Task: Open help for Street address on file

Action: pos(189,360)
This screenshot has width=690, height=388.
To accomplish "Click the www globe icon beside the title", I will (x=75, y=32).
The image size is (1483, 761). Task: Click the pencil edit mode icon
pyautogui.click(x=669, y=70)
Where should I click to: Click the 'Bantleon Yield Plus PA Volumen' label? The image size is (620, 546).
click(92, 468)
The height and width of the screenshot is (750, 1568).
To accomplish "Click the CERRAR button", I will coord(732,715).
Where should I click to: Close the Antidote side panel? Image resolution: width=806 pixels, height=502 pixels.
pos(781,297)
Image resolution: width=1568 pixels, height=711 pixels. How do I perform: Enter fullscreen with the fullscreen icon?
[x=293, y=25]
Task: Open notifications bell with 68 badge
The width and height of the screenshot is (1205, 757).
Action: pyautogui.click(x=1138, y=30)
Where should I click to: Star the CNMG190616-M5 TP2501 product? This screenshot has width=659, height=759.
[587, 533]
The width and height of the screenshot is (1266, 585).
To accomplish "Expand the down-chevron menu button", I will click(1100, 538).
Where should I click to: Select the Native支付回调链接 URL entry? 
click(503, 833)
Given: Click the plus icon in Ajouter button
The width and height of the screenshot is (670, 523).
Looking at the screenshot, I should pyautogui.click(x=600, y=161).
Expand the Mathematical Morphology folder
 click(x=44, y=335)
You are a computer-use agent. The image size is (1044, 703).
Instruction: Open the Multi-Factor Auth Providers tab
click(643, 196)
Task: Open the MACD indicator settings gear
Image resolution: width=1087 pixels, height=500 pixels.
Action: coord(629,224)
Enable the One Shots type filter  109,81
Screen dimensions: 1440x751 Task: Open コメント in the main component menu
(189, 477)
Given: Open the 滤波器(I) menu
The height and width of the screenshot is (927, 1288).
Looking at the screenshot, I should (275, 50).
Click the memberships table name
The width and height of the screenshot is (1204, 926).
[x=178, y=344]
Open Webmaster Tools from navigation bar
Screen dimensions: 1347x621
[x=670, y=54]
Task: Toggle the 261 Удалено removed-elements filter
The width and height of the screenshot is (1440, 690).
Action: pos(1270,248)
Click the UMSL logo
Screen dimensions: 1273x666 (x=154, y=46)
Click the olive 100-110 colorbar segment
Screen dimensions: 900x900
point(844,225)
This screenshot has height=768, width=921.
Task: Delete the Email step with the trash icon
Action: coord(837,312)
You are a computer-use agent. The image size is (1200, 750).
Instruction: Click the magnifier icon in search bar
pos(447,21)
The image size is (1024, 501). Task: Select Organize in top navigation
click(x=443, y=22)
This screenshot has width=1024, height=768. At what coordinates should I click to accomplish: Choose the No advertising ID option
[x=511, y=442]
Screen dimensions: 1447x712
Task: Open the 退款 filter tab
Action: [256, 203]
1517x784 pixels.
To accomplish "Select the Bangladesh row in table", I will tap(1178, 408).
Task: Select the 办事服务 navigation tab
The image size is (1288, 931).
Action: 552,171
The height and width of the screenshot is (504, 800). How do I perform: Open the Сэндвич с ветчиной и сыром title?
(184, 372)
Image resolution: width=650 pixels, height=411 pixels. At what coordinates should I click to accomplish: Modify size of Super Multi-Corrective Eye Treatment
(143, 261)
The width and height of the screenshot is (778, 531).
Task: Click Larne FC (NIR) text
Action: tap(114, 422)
★ ★ ★ ★
■ **TASK GOAL**:
Produce only the lines from the line containing "Given: Click the plus icon in Ajouter button" through the line containing "Enable the One", inclusive of both, exactly as they stand in the entries above.

■ **WRITTEN SOLUTION**:
Given: Click the plus icon in Ajouter button
The width and height of the screenshot is (670, 523).
Looking at the screenshot, I should pyautogui.click(x=600, y=161).
Expand the Mathematical Morphology folder
 click(x=44, y=335)
You are a computer-use agent. The image size is (1044, 703).
Instruction: Open the Multi-Factor Auth Providers tab
click(643, 196)
Task: Open the MACD indicator settings gear
Image resolution: width=1087 pixels, height=500 pixels.
Action: coord(629,224)
Enable the One Shots type filter  109,81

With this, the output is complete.